▶ _REQUIREMENT 1_
In the column about Lincoln Riley's house, update the passage starting with "Riley isn’t the" and going on through "at $3.7 million." so that "vacation homes" becomes "beach houses", and give that passage again.
▶ _REQUIREMENT 2_
Turn the paragraph of the column on Lincoln Riley's house that begins "Lincoln Riley, USC's new coach, bought" into a short list that keeps its main facts.
▶ _REQUIREMENT 3_
Proceed with the column about Lincoln Riley's house, picking up after its last sentence.

▶ _PAGE EXCERPT_
Unceasing flow of cash certainly has changed coach lifestyles; just look at Lincoln Riley’s house
Lincoln Riley, USC’s new coach, bought a $17.2 million house the other day. A big house. A house that overlooks the Pacific Ocean. A house with seven bedrooms, 12 bathrooms, five garage stalls, a 600-bottle wine room, a movie theater and a sled named Rosebud.
Riley has a job that demands an 80-hour work week on a campus that always will be a traffic jam away from home, so when he will enjoy the tennis court, putting green and seven fireplaces is unknown.
And you know what? Good for him. My guess is that southern California oceanfront property doesn’t decline in value, so even if Lincoln Riley turns out to be Carroll Widdoes instead of Pete Carroll, it is money well-invested.
Riley isn’t the first football coach to live in a mansion. Nick Saban and Dabo Swinney own vacation homes in Boca Grande, Fla., where the median home price in January stood at $3.7 million.

▶ _INPUT DATA_
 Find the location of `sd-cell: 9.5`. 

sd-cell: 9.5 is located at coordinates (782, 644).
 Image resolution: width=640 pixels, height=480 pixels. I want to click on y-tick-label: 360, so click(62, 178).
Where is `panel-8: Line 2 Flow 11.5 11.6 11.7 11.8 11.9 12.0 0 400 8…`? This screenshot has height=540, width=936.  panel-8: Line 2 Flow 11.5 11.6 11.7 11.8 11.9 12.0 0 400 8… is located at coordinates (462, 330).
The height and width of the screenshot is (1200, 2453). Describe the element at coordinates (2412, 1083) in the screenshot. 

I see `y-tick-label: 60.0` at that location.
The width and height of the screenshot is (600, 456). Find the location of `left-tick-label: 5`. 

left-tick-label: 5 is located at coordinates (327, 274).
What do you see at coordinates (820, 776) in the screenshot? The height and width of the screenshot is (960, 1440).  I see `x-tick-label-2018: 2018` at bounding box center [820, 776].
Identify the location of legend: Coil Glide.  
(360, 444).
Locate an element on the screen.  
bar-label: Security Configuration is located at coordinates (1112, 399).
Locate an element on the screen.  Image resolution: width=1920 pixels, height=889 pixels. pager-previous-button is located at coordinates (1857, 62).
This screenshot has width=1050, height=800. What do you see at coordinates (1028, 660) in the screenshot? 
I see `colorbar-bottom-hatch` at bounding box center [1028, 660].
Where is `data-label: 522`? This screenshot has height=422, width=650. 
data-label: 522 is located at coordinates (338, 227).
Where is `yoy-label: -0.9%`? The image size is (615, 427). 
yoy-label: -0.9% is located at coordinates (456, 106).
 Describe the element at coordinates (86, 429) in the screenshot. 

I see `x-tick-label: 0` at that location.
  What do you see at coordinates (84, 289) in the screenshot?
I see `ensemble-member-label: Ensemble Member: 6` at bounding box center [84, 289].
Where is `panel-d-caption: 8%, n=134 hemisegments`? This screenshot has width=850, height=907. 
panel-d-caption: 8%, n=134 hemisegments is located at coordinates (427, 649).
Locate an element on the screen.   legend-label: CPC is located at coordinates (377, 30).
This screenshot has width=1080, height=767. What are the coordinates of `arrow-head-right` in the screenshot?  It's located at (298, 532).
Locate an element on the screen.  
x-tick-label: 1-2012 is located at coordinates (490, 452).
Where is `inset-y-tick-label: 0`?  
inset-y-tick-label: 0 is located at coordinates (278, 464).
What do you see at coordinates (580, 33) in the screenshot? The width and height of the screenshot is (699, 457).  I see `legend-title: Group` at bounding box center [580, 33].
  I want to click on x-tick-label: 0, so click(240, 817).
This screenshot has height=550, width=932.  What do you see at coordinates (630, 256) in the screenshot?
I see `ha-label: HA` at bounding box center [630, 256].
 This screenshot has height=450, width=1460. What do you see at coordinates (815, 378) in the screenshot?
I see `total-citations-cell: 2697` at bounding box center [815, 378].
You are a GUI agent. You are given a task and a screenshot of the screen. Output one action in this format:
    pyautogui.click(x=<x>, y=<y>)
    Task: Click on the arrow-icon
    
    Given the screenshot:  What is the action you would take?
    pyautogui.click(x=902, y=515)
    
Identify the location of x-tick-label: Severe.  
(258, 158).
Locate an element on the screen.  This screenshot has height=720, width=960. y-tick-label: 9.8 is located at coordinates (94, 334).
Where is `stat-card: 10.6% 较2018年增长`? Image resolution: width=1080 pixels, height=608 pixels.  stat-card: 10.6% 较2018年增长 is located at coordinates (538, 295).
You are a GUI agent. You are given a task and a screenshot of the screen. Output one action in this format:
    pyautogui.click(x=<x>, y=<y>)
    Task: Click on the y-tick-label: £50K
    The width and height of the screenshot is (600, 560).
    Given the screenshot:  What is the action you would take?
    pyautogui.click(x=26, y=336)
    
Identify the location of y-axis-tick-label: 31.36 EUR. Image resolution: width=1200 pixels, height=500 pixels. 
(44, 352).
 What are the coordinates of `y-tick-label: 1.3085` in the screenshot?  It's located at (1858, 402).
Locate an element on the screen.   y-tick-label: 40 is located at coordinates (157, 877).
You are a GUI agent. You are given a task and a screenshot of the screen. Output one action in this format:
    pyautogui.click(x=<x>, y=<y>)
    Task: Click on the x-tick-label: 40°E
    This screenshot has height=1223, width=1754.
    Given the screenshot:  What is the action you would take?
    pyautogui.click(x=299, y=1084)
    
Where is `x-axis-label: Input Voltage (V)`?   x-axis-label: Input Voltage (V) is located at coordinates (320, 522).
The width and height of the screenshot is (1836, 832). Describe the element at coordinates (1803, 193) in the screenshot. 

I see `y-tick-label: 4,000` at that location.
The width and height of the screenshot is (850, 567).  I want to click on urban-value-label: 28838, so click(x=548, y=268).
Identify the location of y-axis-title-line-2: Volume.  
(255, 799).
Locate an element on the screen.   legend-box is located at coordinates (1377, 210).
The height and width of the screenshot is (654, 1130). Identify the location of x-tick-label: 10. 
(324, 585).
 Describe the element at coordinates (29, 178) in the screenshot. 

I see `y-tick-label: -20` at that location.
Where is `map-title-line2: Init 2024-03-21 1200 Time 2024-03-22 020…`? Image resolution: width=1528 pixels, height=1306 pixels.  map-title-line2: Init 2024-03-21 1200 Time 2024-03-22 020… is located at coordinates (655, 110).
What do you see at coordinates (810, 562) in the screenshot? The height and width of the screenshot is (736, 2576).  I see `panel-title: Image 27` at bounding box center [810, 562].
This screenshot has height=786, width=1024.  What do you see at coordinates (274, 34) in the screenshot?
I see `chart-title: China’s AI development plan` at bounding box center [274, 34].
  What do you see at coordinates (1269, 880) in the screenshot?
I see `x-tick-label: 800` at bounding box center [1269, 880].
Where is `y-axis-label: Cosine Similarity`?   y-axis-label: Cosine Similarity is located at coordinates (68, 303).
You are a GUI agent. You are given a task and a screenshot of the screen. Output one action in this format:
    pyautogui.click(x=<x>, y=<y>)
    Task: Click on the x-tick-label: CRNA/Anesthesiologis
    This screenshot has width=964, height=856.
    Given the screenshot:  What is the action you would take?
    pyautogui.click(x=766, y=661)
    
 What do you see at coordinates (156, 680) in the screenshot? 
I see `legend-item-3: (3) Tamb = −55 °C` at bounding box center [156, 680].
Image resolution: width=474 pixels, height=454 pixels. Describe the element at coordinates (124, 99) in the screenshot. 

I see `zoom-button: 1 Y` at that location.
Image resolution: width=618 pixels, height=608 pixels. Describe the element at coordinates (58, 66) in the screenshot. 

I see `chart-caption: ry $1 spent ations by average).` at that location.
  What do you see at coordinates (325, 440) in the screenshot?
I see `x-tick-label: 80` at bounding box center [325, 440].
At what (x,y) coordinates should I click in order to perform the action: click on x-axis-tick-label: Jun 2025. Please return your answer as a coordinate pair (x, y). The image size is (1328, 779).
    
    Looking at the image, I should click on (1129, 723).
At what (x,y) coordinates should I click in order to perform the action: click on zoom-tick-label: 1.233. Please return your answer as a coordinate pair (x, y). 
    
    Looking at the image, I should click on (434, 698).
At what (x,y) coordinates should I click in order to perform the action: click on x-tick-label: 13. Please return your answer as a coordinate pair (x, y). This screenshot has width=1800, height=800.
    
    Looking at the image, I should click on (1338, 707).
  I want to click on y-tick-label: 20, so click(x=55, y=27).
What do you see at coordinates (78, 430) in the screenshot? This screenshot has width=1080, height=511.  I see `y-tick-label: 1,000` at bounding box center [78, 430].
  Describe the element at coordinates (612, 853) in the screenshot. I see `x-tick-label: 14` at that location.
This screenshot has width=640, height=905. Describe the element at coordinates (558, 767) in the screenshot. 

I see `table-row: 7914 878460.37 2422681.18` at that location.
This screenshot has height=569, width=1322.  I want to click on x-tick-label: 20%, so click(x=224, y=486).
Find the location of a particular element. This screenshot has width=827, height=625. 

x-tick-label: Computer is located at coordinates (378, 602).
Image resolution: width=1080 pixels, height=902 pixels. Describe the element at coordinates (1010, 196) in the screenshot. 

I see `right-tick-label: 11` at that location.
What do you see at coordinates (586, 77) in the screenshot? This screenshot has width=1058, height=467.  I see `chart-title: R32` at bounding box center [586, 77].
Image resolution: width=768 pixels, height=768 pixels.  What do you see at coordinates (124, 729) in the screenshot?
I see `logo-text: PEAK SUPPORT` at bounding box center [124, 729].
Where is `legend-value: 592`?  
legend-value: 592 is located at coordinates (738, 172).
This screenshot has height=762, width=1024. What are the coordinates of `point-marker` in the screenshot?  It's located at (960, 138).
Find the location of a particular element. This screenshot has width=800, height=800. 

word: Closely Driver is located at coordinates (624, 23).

▶ _EXERCISE RESPONSE 1_
Riley isn’t the first football coach to live in a mansion. Nick Saban and Dabo Swinney own beach houses in Boca Grande, Fla., where the median home price in January stood at $3.7 million.

▶ _EXERCISE RESPONSE 2_
- Buyer: Lincoln Riley, USC's new coach
- Price: $17.2 million
- Setting: overlooks the Pacific Ocean
- Features: seven bedrooms, 12 bathrooms, five garage stalls, a 600-bottle wine room, a movie theater and a sled named Rosebud

▶ _EXERCISE RESPONSE 3_
Riley isn’t even the first former Oklahoma coach to live in a mansion. You could airdrop Bob Stoops’ house in Norman, Okla., into any upscale community in the country and it wouldn’t look out of place. And I can’t vouch that the $17.2 million that Riley paid is the most expensive home in coaching history.
But if you want to know how the unceasing flow of money has changed the lives of top college football coaches, look at the homes of prominent coaches from the eras before this one.
Knute Rockne built this house at 1417 E. Wayne St. in South Bend in 1929, the height of his national fame in the 13 seasons he coached at Notre Dame. The Tudor-style home has four bedrooms, two-and-a-half baths, and more than 4,000 square feet. It is neither an estate nor a mansion. It is a home, built on a half-acre lot.
When Rockne died two years later in a plane crash in 1931, his body lay in state in the home from 10 a.m. on Good Friday until 2 p.m. the following day, when the funeral home transported it to Sacred Heart Church on campus for the funeral. The home sold in 2014 for $290,000.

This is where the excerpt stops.